Entries taken from a collection
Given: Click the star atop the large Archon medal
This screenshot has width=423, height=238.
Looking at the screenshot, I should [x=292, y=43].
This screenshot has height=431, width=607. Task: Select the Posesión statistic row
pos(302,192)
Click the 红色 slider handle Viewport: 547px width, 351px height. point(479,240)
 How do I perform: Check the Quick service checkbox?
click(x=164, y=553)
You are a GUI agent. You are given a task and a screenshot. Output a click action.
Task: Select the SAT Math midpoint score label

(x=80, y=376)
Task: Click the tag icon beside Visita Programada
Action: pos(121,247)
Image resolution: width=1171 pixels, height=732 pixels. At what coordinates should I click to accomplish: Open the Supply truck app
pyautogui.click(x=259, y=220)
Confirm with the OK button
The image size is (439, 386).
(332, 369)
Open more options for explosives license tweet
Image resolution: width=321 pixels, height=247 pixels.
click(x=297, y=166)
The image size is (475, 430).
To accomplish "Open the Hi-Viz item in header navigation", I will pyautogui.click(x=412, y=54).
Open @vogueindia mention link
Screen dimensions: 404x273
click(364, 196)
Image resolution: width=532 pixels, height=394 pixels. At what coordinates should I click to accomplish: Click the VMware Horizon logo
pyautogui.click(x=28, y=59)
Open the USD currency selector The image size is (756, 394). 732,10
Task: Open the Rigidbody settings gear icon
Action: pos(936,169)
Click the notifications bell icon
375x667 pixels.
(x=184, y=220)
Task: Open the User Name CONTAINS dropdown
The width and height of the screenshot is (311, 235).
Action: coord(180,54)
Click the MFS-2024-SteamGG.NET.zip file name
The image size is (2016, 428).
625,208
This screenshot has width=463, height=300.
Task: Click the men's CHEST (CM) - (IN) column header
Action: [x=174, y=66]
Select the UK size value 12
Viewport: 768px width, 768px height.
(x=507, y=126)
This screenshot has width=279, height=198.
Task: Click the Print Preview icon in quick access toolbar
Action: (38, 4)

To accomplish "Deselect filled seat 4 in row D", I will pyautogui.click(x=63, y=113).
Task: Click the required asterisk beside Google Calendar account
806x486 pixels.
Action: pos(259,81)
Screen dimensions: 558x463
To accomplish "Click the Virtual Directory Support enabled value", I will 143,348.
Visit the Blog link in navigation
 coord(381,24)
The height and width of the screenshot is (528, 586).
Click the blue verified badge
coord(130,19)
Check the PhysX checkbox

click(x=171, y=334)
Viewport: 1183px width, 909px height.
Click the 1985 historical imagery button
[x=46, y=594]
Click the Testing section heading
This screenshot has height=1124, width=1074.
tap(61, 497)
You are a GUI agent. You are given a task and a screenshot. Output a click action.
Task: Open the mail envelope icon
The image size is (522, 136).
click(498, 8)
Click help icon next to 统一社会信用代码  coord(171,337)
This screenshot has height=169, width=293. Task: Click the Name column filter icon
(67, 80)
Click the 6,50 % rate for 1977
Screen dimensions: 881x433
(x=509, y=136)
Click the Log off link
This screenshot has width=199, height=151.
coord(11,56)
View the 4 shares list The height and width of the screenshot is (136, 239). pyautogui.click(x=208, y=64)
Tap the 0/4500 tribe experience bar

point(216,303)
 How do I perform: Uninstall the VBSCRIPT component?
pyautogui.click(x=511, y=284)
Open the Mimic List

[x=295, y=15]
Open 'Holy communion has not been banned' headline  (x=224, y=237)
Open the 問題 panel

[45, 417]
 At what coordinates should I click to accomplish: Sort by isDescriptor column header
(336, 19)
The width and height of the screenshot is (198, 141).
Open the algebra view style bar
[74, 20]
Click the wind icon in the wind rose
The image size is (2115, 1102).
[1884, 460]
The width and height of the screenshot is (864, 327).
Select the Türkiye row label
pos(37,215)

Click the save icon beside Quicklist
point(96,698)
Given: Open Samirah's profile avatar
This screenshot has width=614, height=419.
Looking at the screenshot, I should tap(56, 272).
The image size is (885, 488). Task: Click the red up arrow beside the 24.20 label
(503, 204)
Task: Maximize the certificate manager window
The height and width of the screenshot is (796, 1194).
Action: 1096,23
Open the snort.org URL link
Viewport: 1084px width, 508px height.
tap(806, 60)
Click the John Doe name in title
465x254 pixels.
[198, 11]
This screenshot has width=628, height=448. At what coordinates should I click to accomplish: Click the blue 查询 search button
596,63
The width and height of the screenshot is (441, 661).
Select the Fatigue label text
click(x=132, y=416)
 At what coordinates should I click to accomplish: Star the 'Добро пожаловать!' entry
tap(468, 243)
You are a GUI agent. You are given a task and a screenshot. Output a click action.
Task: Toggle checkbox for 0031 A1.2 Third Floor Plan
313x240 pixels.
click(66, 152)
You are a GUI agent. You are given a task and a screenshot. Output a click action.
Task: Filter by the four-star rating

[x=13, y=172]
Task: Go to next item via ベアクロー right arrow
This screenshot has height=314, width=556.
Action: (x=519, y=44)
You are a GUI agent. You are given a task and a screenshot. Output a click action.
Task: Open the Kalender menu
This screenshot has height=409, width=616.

Try it: Once more, print all the records exactly.

Task answer:
Given: Click the star atop the large Archon medal
This screenshot has width=423, height=238.
Looking at the screenshot, I should [x=292, y=43].
This screenshot has height=431, width=607. Task: Select the Posesión statistic row
pos(302,192)
Click the 红色 slider handle Viewport: 547px width, 351px height. point(479,240)
 How do I perform: Check the Quick service checkbox?
click(x=164, y=553)
You are a GUI agent. You are given a task and a screenshot. Output a click action.
Task: Select the SAT Math midpoint score label

(x=80, y=376)
Task: Click the tag icon beside Visita Programada
Action: pos(121,247)
Image resolution: width=1171 pixels, height=732 pixels. At what coordinates should I click to accomplish: Open the Supply truck app
pyautogui.click(x=259, y=220)
Confirm with the OK button
The image size is (439, 386).
(332, 369)
Open more options for explosives license tweet
Image resolution: width=321 pixels, height=247 pixels.
click(x=297, y=166)
The image size is (475, 430).
To accomplish "Open the Hi-Viz item in header navigation", I will pyautogui.click(x=412, y=54).
Open @vogueindia mention link
Screen dimensions: 404x273
click(364, 196)
Image resolution: width=532 pixels, height=394 pixels. At what coordinates should I click to accomplish: Click the VMware Horizon logo
pyautogui.click(x=28, y=59)
Open the USD currency selector The image size is (756, 394). 732,10
Task: Open the Rigidbody settings gear icon
Action: pos(936,169)
Click the notifications bell icon
375x667 pixels.
(x=184, y=220)
Task: Open the User Name CONTAINS dropdown
The width and height of the screenshot is (311, 235).
Action: coord(180,54)
Click the MFS-2024-SteamGG.NET.zip file name
The image size is (2016, 428).
625,208
This screenshot has width=463, height=300.
Task: Click the men's CHEST (CM) - (IN) column header
Action: [x=174, y=66]
Select the UK size value 12
Viewport: 768px width, 768px height.
(x=507, y=126)
This screenshot has width=279, height=198.
Task: Click the Print Preview icon in quick access toolbar
Action: (38, 4)

To accomplish "Deselect filled seat 4 in row D", I will pyautogui.click(x=63, y=113).
Task: Click the required asterisk beside Google Calendar account
806x486 pixels.
Action: pos(259,81)
Screen dimensions: 558x463
To accomplish "Click the Virtual Directory Support enabled value", I will 143,348.
Visit the Blog link in navigation
 coord(381,24)
The height and width of the screenshot is (528, 586).
Click the blue verified badge
coord(130,19)
Check the PhysX checkbox

click(x=171, y=334)
Viewport: 1183px width, 909px height.
Click the 1985 historical imagery button
[x=46, y=594]
Click the Testing section heading
This screenshot has height=1124, width=1074.
tap(61, 497)
You are a GUI agent. You are given a task and a screenshot. Output a click action.
Task: Open the mail envelope icon
The image size is (522, 136).
click(498, 8)
Click help icon next to 统一社会信用代码  coord(171,337)
This screenshot has height=169, width=293. Task: Click the Name column filter icon
(67, 80)
Click the 6,50 % rate for 1977
Screen dimensions: 881x433
(x=509, y=136)
Click the Log off link
This screenshot has width=199, height=151.
coord(11,56)
View the 4 shares list The height and width of the screenshot is (136, 239). pyautogui.click(x=208, y=64)
Tap the 0/4500 tribe experience bar

point(216,303)
 How do I perform: Uninstall the VBSCRIPT component?
pyautogui.click(x=511, y=284)
Open the Mimic List

[x=295, y=15]
Open 'Holy communion has not been banned' headline  (x=224, y=237)
Open the 問題 panel

[45, 417]
 At what coordinates should I click to accomplish: Sort by isDescriptor column header
(336, 19)
The width and height of the screenshot is (198, 141).
Open the algebra view style bar
[74, 20]
Click the wind icon in the wind rose
The image size is (2115, 1102).
[1884, 460]
The width and height of the screenshot is (864, 327).
Select the Türkiye row label
pos(37,215)

Click the save icon beside Quicklist
point(96,698)
Given: Open Samirah's profile avatar
This screenshot has width=614, height=419.
Looking at the screenshot, I should tap(56, 272).
The image size is (885, 488). Task: Click the red up arrow beside the 24.20 label
(503, 204)
Task: Maximize the certificate manager window
The height and width of the screenshot is (796, 1194).
Action: 1096,23
Open the snort.org URL link
Viewport: 1084px width, 508px height.
tap(806, 60)
Click the John Doe name in title
465x254 pixels.
[198, 11]
This screenshot has width=628, height=448. At what coordinates should I click to accomplish: Click the blue 查询 search button
596,63
The width and height of the screenshot is (441, 661).
Select the Fatigue label text
click(x=132, y=416)
 At what coordinates should I click to accomplish: Star the 'Добро пожаловать!' entry
tap(468, 243)
You are a GUI agent. You are given a task and a screenshot. Output a click action.
Task: Toggle checkbox for 0031 A1.2 Third Floor Plan
313x240 pixels.
click(66, 152)
You are a GUI agent. You are given a task and a screenshot. Output a click action.
Task: Filter by the four-star rating

[x=13, y=172]
Task: Go to next item via ベアクロー right arrow
This screenshot has height=314, width=556.
Action: (x=519, y=44)
You are a GUI agent. You are given a task and a screenshot. Output a click action.
Task: Open the Kalender menu
This screenshot has height=409, width=616.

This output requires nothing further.